While I can't honestly say that the Lizard Squad ruined Christmas this year, the hacking group prevented me from playing my freshly acquired copy of Bungie's Destiny for the PlayStation 3. The inability to play the game was a bummer to say the least, and at first I grew furious with Sony and Bungie over the connection issues. I couldn't even install the necessary patches to get the game up to speed.
But as reports began to surface that both PlayStation Network and Xbox Live were suffering Distributed Denial of Service (DDoS) attacks, all I could do was shake my head. Really people? Why disrupt these networks on Christmas Day? The answer is simple: Lizard Squad was demonstrating its DDoS tool, a tool the group is now offering for a low monthly starting price of $5.99. Now anyone can cause havoc on the Internet.

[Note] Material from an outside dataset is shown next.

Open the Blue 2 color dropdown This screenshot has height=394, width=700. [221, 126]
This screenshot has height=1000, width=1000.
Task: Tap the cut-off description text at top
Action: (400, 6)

The tool is called the Lizard Stresser, and it comes with eight different price plans. The price goes up as the duration of the attack goes up. For example, the starting price pays for an attack that lasts for 100 seconds. Want something longer? Try 1500 seconds for $28.99 per month. The most expensive package is the 30,000-second monthly subscription, which will cost $129.99 per month or $500 for a "lifetime" subscription.
The group also provides add-ons, such as the concurrent "dual boot" for $299.99 and a 5x concurrent "dual boot" for a meaty $1139.99. All fees and purchases are made using Bitcoin; however, the group plans to add PayPal support in the near future. Payments through VPNs aren't supported, so customers will need to find a different way to hide their purchases.
According to VentureBeat, the Lizard Stresser has been used three times since the Lizard Squad began offering the subscription plans about ten hours before this report.
So what's a DDoS? This attack requires access to a botnet, which is a network of computers controlled by the DDoS author. Those who use the new tool will be able to flood a specific server to the point that normal traffic cannot access the targeted service, such as PSN and Xbox Live. Typically, a DDoS attack is used as part of a protest. (Anonymous comes to mind.)
Recently, one of the group's members contacted Daily Dot and said the Christmas Day hack was merely a marketing scheme. "Playing games on a Twitter is fun, but it comes down to the money. The objective here, for me at least -- can't speak for others -- is money." Other members of the group said they attacked the gaming networks for the "lulz" (aka "for laughs").
Xbox and PlayStation customers sure weren't laughing on Christmas Day.
Regardless, the big story here is that a DDoS tool will be made available to anyone on the Internet. The Lizard Squad plans to let its tool take the stage while the group fades back into the background. The group has already promised it won't attack PSN and Xbox Live again, but that won't thwart disgruntled gamers with a little bit of cash in their pockets.